Assets: when determining financial need, anything that is owned, such as cash, real estate, investments or savings accounts.
Award letter: letter sent to students outlining the financial aid package offered. The student needs to sign and return this letter to accept the aid.
College Scholarship Service (CSS): one of the services on which the government and colleges rely when figuring out a family's expected contribution (see Estimated Family Contribution [EFC]).
Congressional Methodology: standard formula developed by Congress under the Higher Education Amendment of 1986, which is used to evaluate parents' income and assets, taking into consideration the number of college-aged children and associated, anticipated college costs. This evaluation helps determine the Estimated Family Contribution (EFC) and the student's eligibility for financial aid.
Consolidation: payment option for students with multiple loan debts that allows borrowers to combine the principals and pay back loans in monthly installments for up to 25 years.
Deferment: postponement of a loan's repayment, offered by many federal loan programs.
Dependent student: student who relies on his or her parents for financial support.
Disbursement: a payment from scholarships, grants or other sources.
Eligibility: degree to which a student qualifies for financial aid.
Estimated Family Contribution (EFC): amount of money a student's family can contribute to the cost of college, determined with a standard formula called the Congressional Methodology and used in determining a student's eligibility for financial aid.
Federal work-study: program through which students work part time and earn money to help pay for college.
Financial aid package: total aid given to a student, from all sources. The financial aid package is explained in the award letter.
Financial need: difference between a college's total cost of attendance and a family's EFC.
Financing programs: commercial services that supplement federally and state-funded loans.
Free Application For Federal Student Aid (FAFSA): federal form used to apply for state and federal aid.
Grant: financial gift that does not need to be paid back.
Independent student: student who does not rely on his or her parents for financial support.
Interest: the charge for money that is borrowed; usually a percentage of the principal amount.
Loan: money that is borrowed from the government, a bank, credit union or other lender that must be paid back.
Parental Loans for Undergraduate Students (PLUS): loans given by the same financial institutions that give Stafford Loans.
Pell Grant: need-based federal financial aid that does not need to be paid back; only available to undergraduate students.
Perkins Loan: low-interest, need-based loan awarded by individual colleges. Students begin paying back Perkins Loans nine months after graduation or leaving school.
Principal: amount of money borrowed, not including interest charges.

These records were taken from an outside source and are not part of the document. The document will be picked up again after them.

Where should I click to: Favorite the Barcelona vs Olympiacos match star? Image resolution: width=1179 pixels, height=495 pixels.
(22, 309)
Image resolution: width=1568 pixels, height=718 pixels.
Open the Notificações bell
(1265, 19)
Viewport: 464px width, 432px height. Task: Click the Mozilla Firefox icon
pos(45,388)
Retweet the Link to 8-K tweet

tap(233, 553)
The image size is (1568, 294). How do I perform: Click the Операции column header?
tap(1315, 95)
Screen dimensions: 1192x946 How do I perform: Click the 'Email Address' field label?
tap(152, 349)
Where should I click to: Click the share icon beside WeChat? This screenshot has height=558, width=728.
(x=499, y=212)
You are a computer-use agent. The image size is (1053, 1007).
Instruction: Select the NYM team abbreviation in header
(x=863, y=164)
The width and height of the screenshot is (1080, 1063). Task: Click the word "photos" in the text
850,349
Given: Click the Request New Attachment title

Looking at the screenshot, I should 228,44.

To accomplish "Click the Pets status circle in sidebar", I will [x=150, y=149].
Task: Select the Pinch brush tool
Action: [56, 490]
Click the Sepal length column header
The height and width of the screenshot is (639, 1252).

Scholarship: money awarded that does not need to be paid back; criteria might include academic excellence, talent, race, religion, group affiliations, state of residence or need.
Stafford Loan: loan given by banks, credit unions, loan associations or individual colleges; sometimes called Guaranteed Student Loan, or GSL.
Subsidized loan: loan that does not accrue interest until the student leaves school.
Total cost of attendance: used in determining a student's eligibility for financial aid, the total amount estimated for all college costs; includes tuition, fees, books, supplies, housing, meal plan, personal expenses and travel expenses.
Unsubsidized loan: loan that accrues interest while a student is still in school.